The application of high-valent iron-oxo species for the degradation of organic contaminants is a promising strategy. However, the role of the catalyst’s coordination sphere in regulating the reaction mechanism remains ambiguous. Here, we elucidate this structure–reactivity relationship by deploying three iron porphyrins with strategically varied ligand substitutions to activate H2O2 for bisphenol A (BPA) degradation. We demonstrate that the ligand coordination of the catalyst directs the nature of the generated FeIV-oxo species, the identity of the cogenerated radicals, and the pollutant degradation pathways. Specifically, the β-substituted catalyst exclusively generates the FeIV═O unit with a ligand π-cation radical, transforming BPA to hydroxylation products via an oxygen adduct formation pathway with strong matrix tolerance. Conversely, meso-substituted catalysts generate protonated FeIV–OH species and coexisting oxygen-centered radicals. Meso-carboxyl substitution yields (por)FeIV–OH and HO•, which synergistically induce ring cleavage of BPA through a single-electron-transfer (SET)-initiated attack. Meso-sulfoxyl substitution produces [(por)FeIV–OH]+ and HO2•, which drive quinonization of BPA via a coupled SET and hydrogen-atom-abstraction mechanism.

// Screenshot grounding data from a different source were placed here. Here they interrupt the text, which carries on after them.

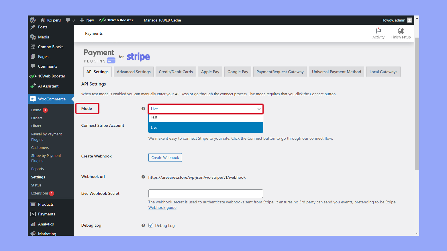Open Comments via the speech bubble icon
The width and height of the screenshot is (447, 251).
click(x=33, y=66)
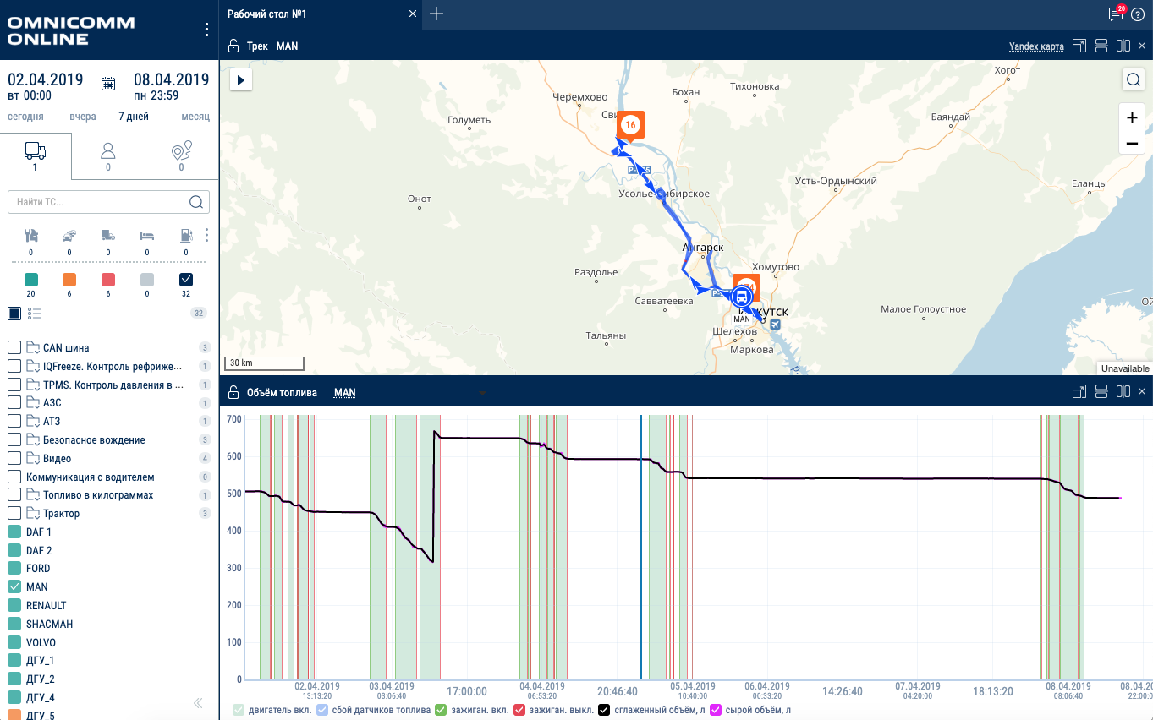
Task: Click the вчера quick date filter
Action: [82, 116]
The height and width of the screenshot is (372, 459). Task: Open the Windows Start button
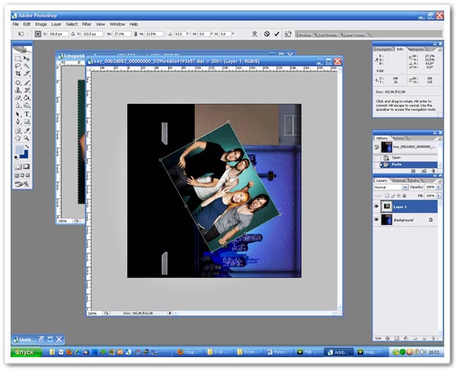[26, 352]
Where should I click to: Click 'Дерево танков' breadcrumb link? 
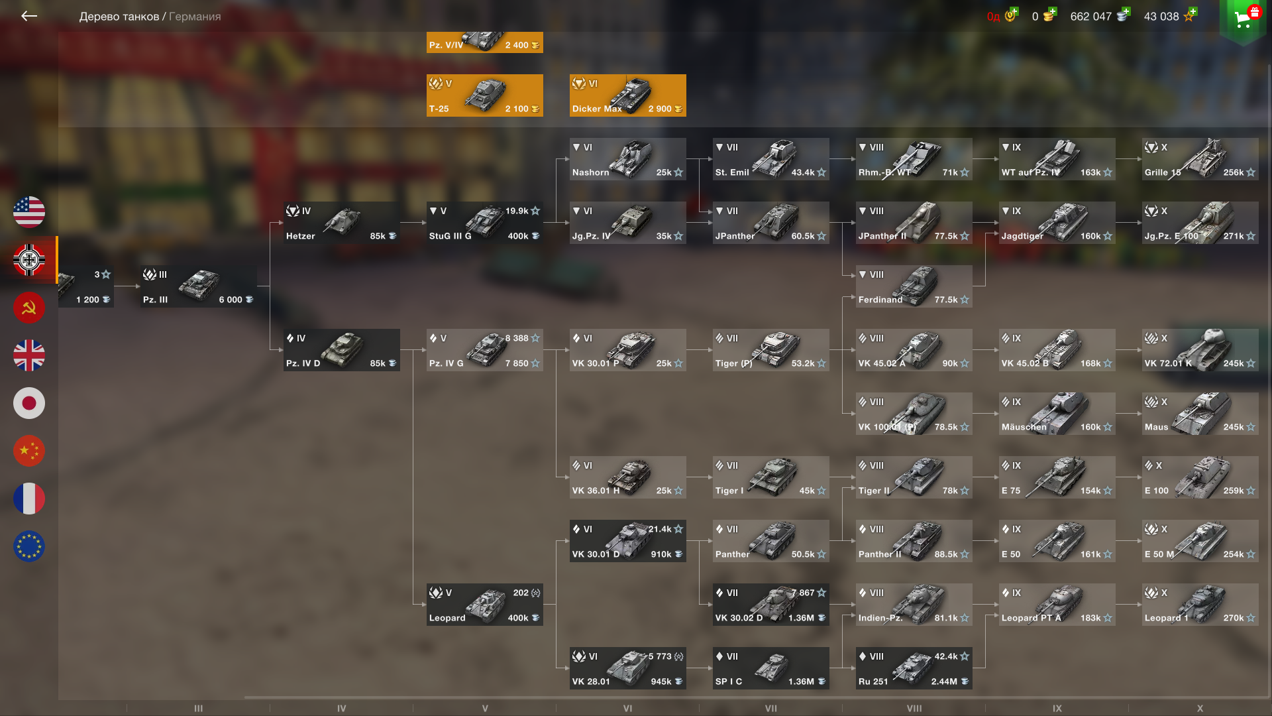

These findings reveal that the coordination environment of the catalyst critically modulates the protonation state and reactivity of the generated high-valent iron-oxo species, thereby steering pollutant degradation toward pathway-selective transformations. This work provides fundamental mechanistic insights into the targeted detoxification of organic compounds.